Saved entries:
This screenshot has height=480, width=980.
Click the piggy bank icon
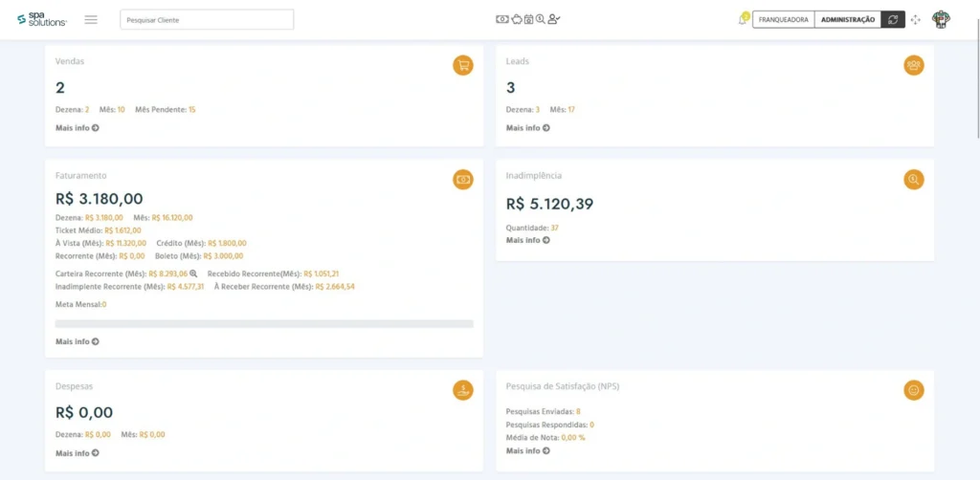tap(515, 19)
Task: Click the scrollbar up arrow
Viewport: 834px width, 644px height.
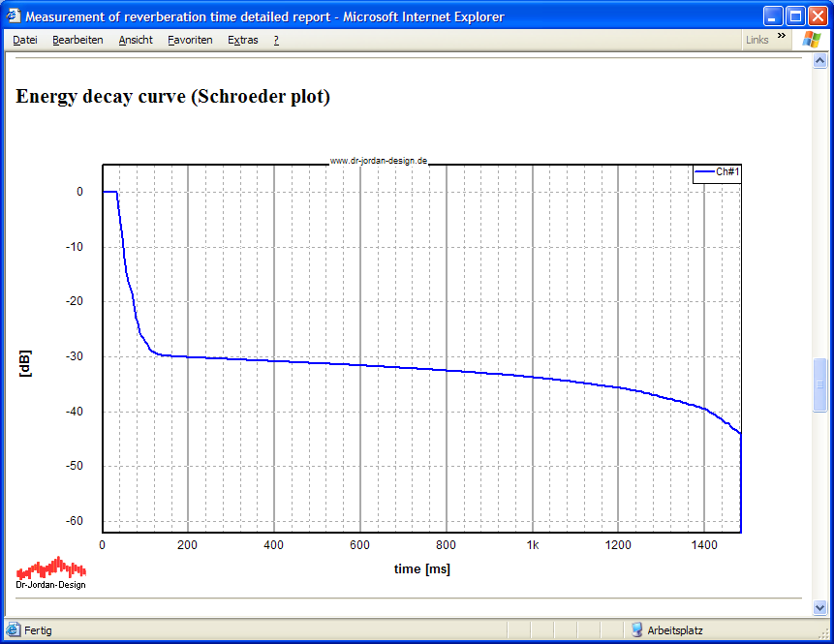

- [Aim of the task]: Whenever the word "height" shows up in a line above, copy that line.

- [Answer space]:
This screenshot has height=480, width=980.
Viewport: 834px width, 644px height.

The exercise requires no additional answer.